26th July 2013 at 01:00
Majority support it and a third disapprove of strikes, poll reveals

Moves to link teachers' pay more closely to performance have met with massive opposition from teaching unions in England, sparking plans for strikes in the autumn term.

But a survey published this week revealed much stronger support among the general public for the controversial proposal, with 61 per cent agreeing that teachers' pay should be influenced by their performance rather than simply time served.

More worryingly for the unions, 36 per cent of more than 1,700 people surveyed by Populus said that they did not support the planned strikes, while 34 per cent said that teachers provide an "essential service" so should not be allowed to strike, in the same way that police officers are banned from taking industrial action. A slightly smaller proportion (29 per cent) said that they supported strikes over pay, pensions and working conditions.

Education secretary Michael Gove called on the NUT and NASUWT unions - which are also participating in ongoing industrial action requiring teachers not to tackle 25 tasks, such as responding to emails outside working hours - to call off the strikes. "It will damage children's education, disrupt parents' lives and undermine the respect in which the teaching profession deserves to be held," he said. "The public does not support strike action and very few teachers actually voted for it."

But NUT general secretary Christine Blower cited a separate poll by YouGov in which 60 per cent of parents backed a national pay system, with only 25 per cent agreeing that teachers' pay should be decided on a school-by-school basis.

She said that the government's proposals "are about cutting the salaries of the majority of teachers, not rewarding them for the work they do". "Parents and the general public are very aware of the pressures that teachers are under and are also very aware that it is only when the profession feels they truly have no alternative to protect teachers and defend education that they will take this course of action," she added.

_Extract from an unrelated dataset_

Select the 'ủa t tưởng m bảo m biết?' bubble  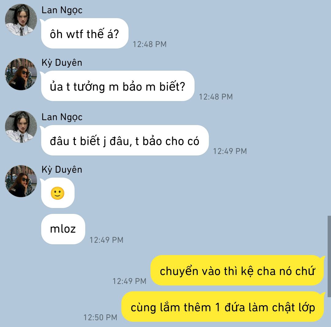point(118,86)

Chris Keates, general secretary of the NASUWT, said that the strikes would not be necessary if Mr Gove was willing to engage in "genuine dialogue" with the unions.

Populus also found that 43 per cent of those surveyed said teachers' performance in annual appraisals should be the most important factor in setting their pay. This was followed by their students' exam performance (29 per cent), the number of professional qualifications held (11 per cent), length of service (8 per cent) and parity with other teachers (7 per cent).